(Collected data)
Content starts
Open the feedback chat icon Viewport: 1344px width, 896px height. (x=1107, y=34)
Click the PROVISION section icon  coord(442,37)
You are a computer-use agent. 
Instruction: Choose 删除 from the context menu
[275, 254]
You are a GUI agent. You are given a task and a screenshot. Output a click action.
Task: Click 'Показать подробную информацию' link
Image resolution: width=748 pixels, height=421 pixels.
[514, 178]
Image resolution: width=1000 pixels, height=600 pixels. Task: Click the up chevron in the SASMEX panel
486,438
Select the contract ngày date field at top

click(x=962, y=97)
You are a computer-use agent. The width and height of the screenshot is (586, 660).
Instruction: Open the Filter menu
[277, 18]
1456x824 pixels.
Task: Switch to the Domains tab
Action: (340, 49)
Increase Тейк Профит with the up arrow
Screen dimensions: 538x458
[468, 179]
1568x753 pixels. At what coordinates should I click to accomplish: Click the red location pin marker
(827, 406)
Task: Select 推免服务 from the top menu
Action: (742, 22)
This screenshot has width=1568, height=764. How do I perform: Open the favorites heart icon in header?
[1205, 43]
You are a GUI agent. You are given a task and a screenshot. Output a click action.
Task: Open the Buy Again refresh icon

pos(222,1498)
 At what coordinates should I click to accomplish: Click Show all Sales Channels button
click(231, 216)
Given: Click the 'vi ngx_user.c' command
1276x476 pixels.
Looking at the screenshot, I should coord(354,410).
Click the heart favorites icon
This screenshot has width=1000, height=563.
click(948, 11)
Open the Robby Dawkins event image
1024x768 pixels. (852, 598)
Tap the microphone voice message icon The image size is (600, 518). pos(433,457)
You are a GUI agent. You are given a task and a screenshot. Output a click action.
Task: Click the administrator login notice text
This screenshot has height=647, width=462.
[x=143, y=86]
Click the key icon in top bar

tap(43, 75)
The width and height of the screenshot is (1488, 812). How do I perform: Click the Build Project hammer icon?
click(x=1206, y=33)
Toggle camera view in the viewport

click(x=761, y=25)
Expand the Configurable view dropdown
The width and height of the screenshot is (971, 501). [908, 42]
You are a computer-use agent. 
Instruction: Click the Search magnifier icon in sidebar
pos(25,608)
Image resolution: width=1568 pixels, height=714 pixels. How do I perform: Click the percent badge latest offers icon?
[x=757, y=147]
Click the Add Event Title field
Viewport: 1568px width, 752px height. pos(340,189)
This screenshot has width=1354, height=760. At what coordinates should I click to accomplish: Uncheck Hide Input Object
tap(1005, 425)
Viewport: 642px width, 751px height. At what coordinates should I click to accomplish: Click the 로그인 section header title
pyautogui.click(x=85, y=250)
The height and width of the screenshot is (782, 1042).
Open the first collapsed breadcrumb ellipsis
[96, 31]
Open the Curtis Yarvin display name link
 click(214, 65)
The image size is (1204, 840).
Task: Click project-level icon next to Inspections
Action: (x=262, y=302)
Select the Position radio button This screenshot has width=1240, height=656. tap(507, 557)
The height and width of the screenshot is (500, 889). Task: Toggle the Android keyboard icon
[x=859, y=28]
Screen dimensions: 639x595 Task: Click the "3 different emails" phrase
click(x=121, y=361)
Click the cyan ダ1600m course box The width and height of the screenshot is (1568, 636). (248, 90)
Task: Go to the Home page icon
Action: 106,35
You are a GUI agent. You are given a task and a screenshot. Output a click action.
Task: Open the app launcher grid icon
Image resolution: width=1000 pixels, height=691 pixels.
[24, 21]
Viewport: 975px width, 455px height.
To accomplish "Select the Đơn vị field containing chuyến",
Content ends
ASSIGNMENT: All the records are to be transcribed exactly, with no line missing.

ANSWER AREA:
Open the feedback chat icon Viewport: 1344px width, 896px height. (x=1107, y=34)
Click the PROVISION section icon  coord(442,37)
You are a computer-use agent. 
Instruction: Choose 删除 from the context menu
[275, 254]
You are a GUI agent. You are given a task and a screenshot. Output a click action.
Task: Click 'Показать подробную информацию' link
Image resolution: width=748 pixels, height=421 pixels.
[514, 178]
Image resolution: width=1000 pixels, height=600 pixels. Task: Click the up chevron in the SASMEX panel
486,438
Select the contract ngày date field at top

click(x=962, y=97)
You are a computer-use agent. The width and height of the screenshot is (586, 660).
Instruction: Open the Filter menu
[277, 18]
1456x824 pixels.
Task: Switch to the Domains tab
Action: (340, 49)
Increase Тейк Профит with the up arrow
Screen dimensions: 538x458
[468, 179]
1568x753 pixels. At what coordinates should I click to accomplish: Click the red location pin marker
(827, 406)
Task: Select 推免服务 from the top menu
Action: (742, 22)
This screenshot has width=1568, height=764. How do I perform: Open the favorites heart icon in header?
[1205, 43]
You are a GUI agent. You are given a task and a screenshot. Output a click action.
Task: Open the Buy Again refresh icon

pos(222,1498)
 At what coordinates should I click to accomplish: Click Show all Sales Channels button
click(231, 216)
Given: Click the 'vi ngx_user.c' command
1276x476 pixels.
Looking at the screenshot, I should coord(354,410).
Click the heart favorites icon
This screenshot has width=1000, height=563.
click(948, 11)
Open the Robby Dawkins event image
1024x768 pixels. (852, 598)
Tap the microphone voice message icon The image size is (600, 518). pos(433,457)
You are a GUI agent. You are given a task and a screenshot. Output a click action.
Task: Click the administrator login notice text
This screenshot has height=647, width=462.
[x=143, y=86]
Click the key icon in top bar

tap(43, 75)
The width and height of the screenshot is (1488, 812). How do I perform: Click the Build Project hammer icon?
click(x=1206, y=33)
Toggle camera view in the viewport

click(x=761, y=25)
Expand the Configurable view dropdown
The width and height of the screenshot is (971, 501). [908, 42]
You are a computer-use agent. 
Instruction: Click the Search magnifier icon in sidebar
pos(25,608)
Image resolution: width=1568 pixels, height=714 pixels. How do I perform: Click the percent badge latest offers icon?
[x=757, y=147]
Click the Add Event Title field
Viewport: 1568px width, 752px height. pos(340,189)
This screenshot has width=1354, height=760. At what coordinates should I click to accomplish: Uncheck Hide Input Object
tap(1005, 425)
Viewport: 642px width, 751px height. At what coordinates should I click to accomplish: Click the 로그인 section header title
pyautogui.click(x=85, y=250)
The height and width of the screenshot is (782, 1042).
Open the first collapsed breadcrumb ellipsis
[96, 31]
Open the Curtis Yarvin display name link
 click(214, 65)
The image size is (1204, 840).
Task: Click project-level icon next to Inspections
Action: (x=262, y=302)
Select the Position radio button This screenshot has width=1240, height=656. tap(507, 557)
The height and width of the screenshot is (500, 889). Task: Toggle the Android keyboard icon
[x=859, y=28]
Screen dimensions: 639x595 Task: Click the "3 different emails" phrase
click(x=121, y=361)
Click the cyan ダ1600m course box The width and height of the screenshot is (1568, 636). (248, 90)
Task: Go to the Home page icon
Action: 106,35
You are a GUI agent. You are given a task and a screenshot. Output a click action.
Task: Open the app launcher grid icon
Image resolution: width=1000 pixels, height=691 pixels.
[24, 21]
Viewport: 975px width, 455px height.
To accomplish "Select the Đơn vị field containing chuyến",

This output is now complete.